In the material below, find every line containing "badge" and copy that line.

☆ ☆ ☆ ☆ ☆

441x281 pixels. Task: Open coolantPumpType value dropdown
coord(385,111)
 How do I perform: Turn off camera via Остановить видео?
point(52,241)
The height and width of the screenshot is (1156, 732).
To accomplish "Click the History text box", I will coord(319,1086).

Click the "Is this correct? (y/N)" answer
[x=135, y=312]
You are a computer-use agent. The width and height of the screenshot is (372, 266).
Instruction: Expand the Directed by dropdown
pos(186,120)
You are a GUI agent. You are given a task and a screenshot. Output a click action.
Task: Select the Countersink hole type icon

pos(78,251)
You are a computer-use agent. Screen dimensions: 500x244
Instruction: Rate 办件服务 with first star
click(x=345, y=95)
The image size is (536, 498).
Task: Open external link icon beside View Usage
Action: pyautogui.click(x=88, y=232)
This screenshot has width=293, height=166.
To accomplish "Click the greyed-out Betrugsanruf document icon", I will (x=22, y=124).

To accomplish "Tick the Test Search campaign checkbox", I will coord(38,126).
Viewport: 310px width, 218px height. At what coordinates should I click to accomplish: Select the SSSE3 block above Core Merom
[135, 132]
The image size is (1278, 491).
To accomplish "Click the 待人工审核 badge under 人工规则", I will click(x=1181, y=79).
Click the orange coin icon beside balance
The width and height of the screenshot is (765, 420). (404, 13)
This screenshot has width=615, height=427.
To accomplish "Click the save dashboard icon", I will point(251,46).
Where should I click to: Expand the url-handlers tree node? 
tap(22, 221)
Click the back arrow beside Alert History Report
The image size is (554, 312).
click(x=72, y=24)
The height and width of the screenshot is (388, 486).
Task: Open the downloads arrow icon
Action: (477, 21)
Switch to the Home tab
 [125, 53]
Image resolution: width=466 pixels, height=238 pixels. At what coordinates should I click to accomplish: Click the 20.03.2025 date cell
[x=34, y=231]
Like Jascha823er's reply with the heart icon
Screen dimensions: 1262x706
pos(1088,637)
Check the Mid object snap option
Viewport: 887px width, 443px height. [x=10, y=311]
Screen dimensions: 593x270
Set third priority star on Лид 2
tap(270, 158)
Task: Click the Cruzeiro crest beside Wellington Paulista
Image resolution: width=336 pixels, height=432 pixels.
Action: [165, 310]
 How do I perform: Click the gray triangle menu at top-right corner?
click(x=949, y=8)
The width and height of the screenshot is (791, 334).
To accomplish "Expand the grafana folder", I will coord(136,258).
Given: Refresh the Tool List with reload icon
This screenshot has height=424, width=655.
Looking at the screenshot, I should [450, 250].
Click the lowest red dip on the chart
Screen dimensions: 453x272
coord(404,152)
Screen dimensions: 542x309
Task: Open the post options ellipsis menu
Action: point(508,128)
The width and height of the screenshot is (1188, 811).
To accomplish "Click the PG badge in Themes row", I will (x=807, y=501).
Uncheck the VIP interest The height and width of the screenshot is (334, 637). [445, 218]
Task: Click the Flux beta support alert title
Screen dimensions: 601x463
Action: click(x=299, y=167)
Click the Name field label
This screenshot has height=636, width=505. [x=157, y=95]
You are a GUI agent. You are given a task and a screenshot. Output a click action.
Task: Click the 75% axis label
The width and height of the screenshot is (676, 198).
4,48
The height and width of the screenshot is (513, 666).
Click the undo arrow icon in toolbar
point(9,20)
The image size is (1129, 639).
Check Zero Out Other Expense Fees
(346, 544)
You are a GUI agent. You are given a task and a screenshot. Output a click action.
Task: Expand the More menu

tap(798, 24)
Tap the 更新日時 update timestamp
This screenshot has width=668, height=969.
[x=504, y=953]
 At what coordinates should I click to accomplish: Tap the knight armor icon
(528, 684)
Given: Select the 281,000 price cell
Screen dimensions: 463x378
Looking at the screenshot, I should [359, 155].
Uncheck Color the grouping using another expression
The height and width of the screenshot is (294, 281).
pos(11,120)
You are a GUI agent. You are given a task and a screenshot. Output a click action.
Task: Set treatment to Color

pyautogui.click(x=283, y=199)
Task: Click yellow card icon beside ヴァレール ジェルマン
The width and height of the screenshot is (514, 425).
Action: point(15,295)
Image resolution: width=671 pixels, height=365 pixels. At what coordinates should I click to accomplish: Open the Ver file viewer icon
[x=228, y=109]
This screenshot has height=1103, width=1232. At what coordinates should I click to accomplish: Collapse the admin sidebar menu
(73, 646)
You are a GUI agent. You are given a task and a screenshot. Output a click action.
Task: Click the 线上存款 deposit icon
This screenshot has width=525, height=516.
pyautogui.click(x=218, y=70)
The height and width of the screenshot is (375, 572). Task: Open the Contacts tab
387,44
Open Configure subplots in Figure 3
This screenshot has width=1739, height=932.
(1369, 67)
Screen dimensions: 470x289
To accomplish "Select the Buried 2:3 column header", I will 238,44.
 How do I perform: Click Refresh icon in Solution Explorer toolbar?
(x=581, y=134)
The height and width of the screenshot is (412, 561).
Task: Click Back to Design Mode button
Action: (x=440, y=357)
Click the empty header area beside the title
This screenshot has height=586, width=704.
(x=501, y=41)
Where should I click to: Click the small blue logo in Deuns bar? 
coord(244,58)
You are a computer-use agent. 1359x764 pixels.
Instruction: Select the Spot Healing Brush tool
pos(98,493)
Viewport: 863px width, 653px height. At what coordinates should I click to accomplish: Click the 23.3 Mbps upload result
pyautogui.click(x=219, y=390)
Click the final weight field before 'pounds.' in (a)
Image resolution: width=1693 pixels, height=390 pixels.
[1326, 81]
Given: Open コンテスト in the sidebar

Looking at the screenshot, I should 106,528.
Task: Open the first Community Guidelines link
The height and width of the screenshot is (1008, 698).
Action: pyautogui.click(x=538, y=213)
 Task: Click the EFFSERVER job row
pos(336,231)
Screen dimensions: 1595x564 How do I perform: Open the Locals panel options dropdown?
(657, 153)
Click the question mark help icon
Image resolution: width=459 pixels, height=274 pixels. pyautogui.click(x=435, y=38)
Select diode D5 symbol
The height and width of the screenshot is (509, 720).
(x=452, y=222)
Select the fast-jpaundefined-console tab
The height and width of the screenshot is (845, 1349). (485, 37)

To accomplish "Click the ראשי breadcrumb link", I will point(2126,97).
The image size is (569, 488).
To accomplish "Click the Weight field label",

☆ ☆ ☆ ☆ ☆

### Exercise result
To accomplish "Click the 待人工审核 badge under 人工规则", I will click(x=1181, y=79).
To accomplish "Click the PG badge in Themes row", I will (x=807, y=501).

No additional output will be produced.